Debbie Barton, financial crime prevention expert at Quilter, said the charity’s findings should serve as a “wake up call” to the government to act now.
Barton said: “There is clearly a vicious cycle occurring, in which people with mental health problems are more likely to succumb to an online scam, which in turn will damage their mental health even further. The Government must act now by including scams within scope of the Online Safety Bill, a measure supported by many financial services firms as well as numerous consumer groups.
“At the moment we are in the absurd situation where there is no legally enforceable way of obliging search engines and social media platforms to remove ads for financial scams. As a result, the Financial Conduct Authority is spending considerable sums of money to post its own adverts warning consumers of the risk of scams. Something must be done to stop this from happening, and the Bill is the ideal opportunity to do just that.”
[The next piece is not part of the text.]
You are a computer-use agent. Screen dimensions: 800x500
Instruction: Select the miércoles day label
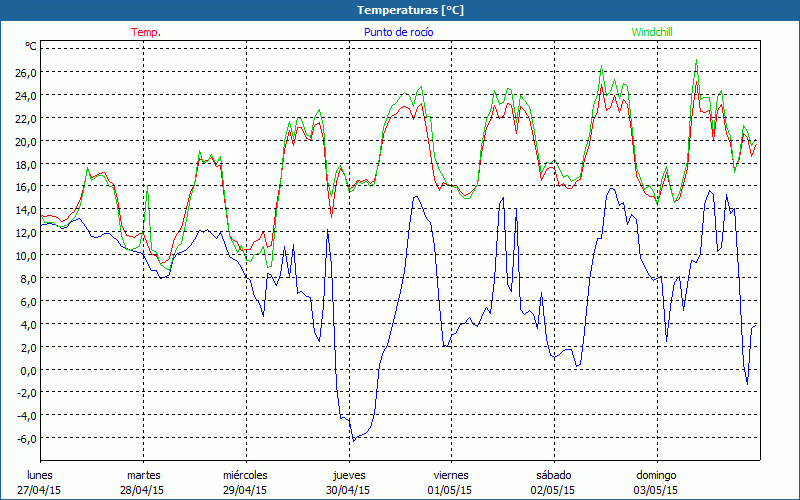click(245, 475)
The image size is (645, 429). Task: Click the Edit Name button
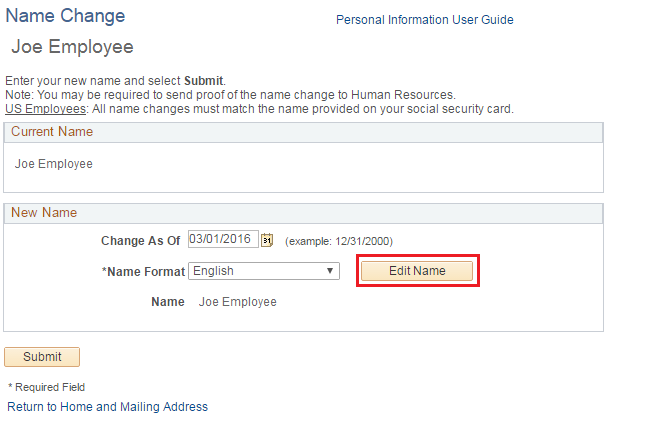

Industry body PIMFA, which itself has campaigned for the Online Safety Bill to go further to protect consumers from online scams, echoed the sentiment.
Liz Field, chief executive of PIMFA, added: “Online fraudsters scam people out of their life savings. The impact of such scams is devastating on the mental health of victims.
“The Online Safety Bill is a clear opportunity to put in place a legal framework that would help improve consumer protections against what are increasingly convincing online scams. Such a framework has significant support from across the financial services industry, consumer rights groups like Which? mental health charities like the Money and Mental Health Institute and the FSCS.
“The internet has inadvertently facilitated fraudsters for many years but a large number of them could be prevented from making victims of consumers with greater cooperation from Domain Name Registration Services, Internet Service Providers and online platforms such as social media and search engines. I hope the government listens to our collective concerns and acts upon them.”